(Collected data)
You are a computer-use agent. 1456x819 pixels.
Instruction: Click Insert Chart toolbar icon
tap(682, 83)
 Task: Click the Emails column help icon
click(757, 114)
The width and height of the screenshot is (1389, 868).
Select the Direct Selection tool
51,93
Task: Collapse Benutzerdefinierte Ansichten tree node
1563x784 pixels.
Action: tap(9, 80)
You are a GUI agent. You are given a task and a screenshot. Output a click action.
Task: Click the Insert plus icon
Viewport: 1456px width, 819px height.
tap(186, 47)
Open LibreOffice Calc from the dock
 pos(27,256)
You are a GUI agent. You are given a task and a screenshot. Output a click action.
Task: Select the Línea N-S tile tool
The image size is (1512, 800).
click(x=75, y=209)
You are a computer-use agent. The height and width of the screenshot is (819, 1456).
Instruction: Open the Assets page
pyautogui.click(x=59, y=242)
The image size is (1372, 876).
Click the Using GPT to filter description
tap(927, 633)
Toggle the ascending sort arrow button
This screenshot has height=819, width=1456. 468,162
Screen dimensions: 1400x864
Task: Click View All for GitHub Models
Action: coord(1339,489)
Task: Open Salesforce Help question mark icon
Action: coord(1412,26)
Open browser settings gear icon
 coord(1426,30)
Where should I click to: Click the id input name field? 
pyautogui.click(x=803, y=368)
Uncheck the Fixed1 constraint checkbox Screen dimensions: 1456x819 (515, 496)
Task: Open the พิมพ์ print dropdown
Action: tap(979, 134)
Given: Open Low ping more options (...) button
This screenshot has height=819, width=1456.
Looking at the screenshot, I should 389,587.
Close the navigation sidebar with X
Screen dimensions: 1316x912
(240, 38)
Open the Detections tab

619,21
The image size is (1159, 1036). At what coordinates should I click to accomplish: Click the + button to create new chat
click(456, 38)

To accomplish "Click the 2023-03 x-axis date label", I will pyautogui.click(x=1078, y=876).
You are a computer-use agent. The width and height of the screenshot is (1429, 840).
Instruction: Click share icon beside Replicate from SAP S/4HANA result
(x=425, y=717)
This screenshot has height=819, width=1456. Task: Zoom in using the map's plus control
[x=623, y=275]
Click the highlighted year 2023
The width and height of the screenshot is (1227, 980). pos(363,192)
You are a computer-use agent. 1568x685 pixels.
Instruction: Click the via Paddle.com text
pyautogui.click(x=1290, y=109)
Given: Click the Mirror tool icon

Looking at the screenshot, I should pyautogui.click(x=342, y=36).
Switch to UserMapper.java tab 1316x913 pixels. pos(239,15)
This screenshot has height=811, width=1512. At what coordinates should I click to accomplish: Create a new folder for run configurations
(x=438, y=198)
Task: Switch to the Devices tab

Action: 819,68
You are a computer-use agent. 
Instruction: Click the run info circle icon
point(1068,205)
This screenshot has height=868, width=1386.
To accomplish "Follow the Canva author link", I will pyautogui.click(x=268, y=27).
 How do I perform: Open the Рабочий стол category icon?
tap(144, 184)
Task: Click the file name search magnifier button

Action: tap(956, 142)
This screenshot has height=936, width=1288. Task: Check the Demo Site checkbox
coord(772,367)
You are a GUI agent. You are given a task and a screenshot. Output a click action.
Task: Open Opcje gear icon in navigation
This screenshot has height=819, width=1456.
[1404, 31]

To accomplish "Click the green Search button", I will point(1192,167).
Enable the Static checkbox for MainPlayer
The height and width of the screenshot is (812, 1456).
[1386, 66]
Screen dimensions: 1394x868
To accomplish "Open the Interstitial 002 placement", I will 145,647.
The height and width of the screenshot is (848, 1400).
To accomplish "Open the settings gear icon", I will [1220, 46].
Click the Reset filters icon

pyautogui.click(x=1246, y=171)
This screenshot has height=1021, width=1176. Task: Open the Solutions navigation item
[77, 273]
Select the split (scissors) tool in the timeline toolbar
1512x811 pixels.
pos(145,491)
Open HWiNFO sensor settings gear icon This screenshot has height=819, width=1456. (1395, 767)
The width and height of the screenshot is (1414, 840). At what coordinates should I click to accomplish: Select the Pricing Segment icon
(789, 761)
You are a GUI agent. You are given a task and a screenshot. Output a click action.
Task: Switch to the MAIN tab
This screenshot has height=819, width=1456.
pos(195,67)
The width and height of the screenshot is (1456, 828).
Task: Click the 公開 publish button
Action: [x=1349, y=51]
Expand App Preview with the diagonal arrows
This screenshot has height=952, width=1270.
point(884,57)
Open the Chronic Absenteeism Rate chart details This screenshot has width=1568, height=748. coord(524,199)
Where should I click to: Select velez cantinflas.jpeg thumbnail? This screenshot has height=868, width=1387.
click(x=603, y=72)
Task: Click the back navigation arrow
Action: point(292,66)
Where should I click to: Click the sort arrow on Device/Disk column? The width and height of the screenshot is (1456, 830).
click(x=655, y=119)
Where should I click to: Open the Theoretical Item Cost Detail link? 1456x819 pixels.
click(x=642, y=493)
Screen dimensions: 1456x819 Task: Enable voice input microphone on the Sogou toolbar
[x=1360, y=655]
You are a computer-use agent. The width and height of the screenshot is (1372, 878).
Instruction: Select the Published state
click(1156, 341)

** Task **
Go through the records and count every line with the word "agent"; the answer is the number alone.

** Answer to the problem **
10